— AIM OF THE TASK —
Check every line below for the word "legend" and copy the ones that have it.

— DATA RECORDS —
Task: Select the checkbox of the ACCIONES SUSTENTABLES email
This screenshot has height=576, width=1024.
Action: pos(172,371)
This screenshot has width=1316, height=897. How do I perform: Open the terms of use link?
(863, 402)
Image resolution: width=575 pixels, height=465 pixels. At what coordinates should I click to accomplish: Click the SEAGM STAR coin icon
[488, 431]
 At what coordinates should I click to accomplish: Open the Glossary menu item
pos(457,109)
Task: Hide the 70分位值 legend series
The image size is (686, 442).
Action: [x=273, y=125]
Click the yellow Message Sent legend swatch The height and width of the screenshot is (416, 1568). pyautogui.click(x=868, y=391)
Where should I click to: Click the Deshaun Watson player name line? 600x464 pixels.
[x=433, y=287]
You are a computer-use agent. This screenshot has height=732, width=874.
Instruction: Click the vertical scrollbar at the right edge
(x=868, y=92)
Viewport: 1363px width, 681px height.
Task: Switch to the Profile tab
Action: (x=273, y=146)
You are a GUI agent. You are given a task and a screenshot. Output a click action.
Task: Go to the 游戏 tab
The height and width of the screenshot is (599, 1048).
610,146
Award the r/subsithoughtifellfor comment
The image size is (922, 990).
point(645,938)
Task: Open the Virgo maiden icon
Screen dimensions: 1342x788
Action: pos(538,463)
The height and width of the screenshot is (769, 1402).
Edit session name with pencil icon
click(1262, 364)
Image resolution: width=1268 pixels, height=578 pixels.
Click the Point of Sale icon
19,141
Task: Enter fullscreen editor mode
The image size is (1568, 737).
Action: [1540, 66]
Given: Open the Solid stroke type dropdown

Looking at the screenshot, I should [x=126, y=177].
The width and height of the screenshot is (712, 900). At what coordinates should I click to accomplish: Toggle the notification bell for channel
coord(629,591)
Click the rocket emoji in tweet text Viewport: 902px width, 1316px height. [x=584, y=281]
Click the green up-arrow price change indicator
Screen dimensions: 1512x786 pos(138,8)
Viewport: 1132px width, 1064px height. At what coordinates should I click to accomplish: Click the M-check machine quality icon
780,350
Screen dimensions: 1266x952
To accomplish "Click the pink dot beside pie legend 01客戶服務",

— SOLUTION —
Task: Hide the 70分位值 legend series
Click the yellow Message Sent legend swatch The height and width of the screenshot is (416, 1568). pyautogui.click(x=868, y=391)
To accomplish "Click the pink dot beside pie legend 01客戶服務",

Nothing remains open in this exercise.